Caixas em que serão coletados ratos, parte de um novo programa para combater a infestação em Nova York
Caixas em que serão coletados ratos, parte de um novo programa para combater a infestação em Nova York - Angela Weiss /AFP

Ao revelar sua nova armadilha para ratos, Adams —que realizou a chamada Cúpula dos Ratos no ano passado— entrou em uma disputa com o plano de De Blasio de 2017, que incluía o uso de sacos de lixo repelentes a ratos, com cheiro de hortelã, o que, segundo muitos relatos, parece não funcionar.

Ele mostrou um vídeo de roedores entrando num dos sacos.

"Nada disso tem resultados visíveis", disse Munshi-South, que teria visto ratos se alimentando de sacos Mint-X.

"A experiência cotidiana das pessoas na cidade é que os ratos são um problema, e está piorando."

Munshi-South descreveu a solução de Adams como um "tanque em um parque de diversões onde o rato cai e se afoga". Ainda assim, ele acrescentou: "É benéfico porque não espalha veneno".

Mas ele disse que isso acabará sendo inútil até que Nova York resolva questões subjacentes, como a coleta de lixo inadequada.

Mesmo que 90% dos ratos da cidade fossem mortos, os sobreviventes poderiam se reproduzir mais rapidamente devido à menor concorrência por comida, disse.

Adams disse que os moradores humanos da cidade são responsáveis por reduzir a população de ratos em Nova York.

"Os nova-iorquinos precisam entender que têm um papel em combater isso", disse.

"Não acredito que construímos uma cultura correta de descarte do nosso lixo.

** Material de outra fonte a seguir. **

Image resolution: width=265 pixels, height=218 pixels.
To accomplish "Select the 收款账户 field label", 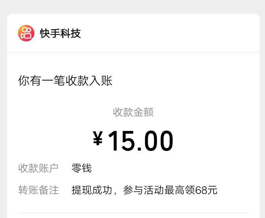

As pessoas não fizeram a conexão entre o que seus vizinhos fazem com o lixo e como isso alimenta o problema."

Um comunicado de imprensa do evento disse que Adams "mostraria 90 ratos capturados durante o novo programa piloto", mas na verdade havia apenas 20 na nova armadilha.

Os avistamentos de ratos relatados à linha direta 311 da Prefeitura aumentaram quase 38%, para 17.353 no ano passado contra 12.617 em 2014, segundo uma análise dos dados por OpenTheBooks.com, grupo sem fins lucrativos de vigilância, e o Times.

No mesmo período, o número de vezes que as inspeções de saúde da cidade encontraram sinais de ratos ativos quase dobrou.

Enquanto os ratos de Nova York aumentaram em número e tamanho físico, o mesmo aconteceu com o controle de pragas.

"É nojento, mas está ajudando as pessoas", disse Peter Golia, que dirige a Rat Trap Distribution, enquanto segurava no alto um saco com carcaças de rato.

"Se você colocar um rato morto em um lixo com veneno, ele se degrada no chão e contamina o solo."

Ainda assim, ele foi cauteloso com a receita exata da armadilha para matar roedores, chamando-a de "uma solução totalmente natural".

"É uma solução à base de álcool, óleo e vinagre", disse vagamente, acrescentando: "É orgânico!".

"Você poderia beber isso e provavelmente não iria morrer", disse. "Bem, talvez ficasse um pouco doente."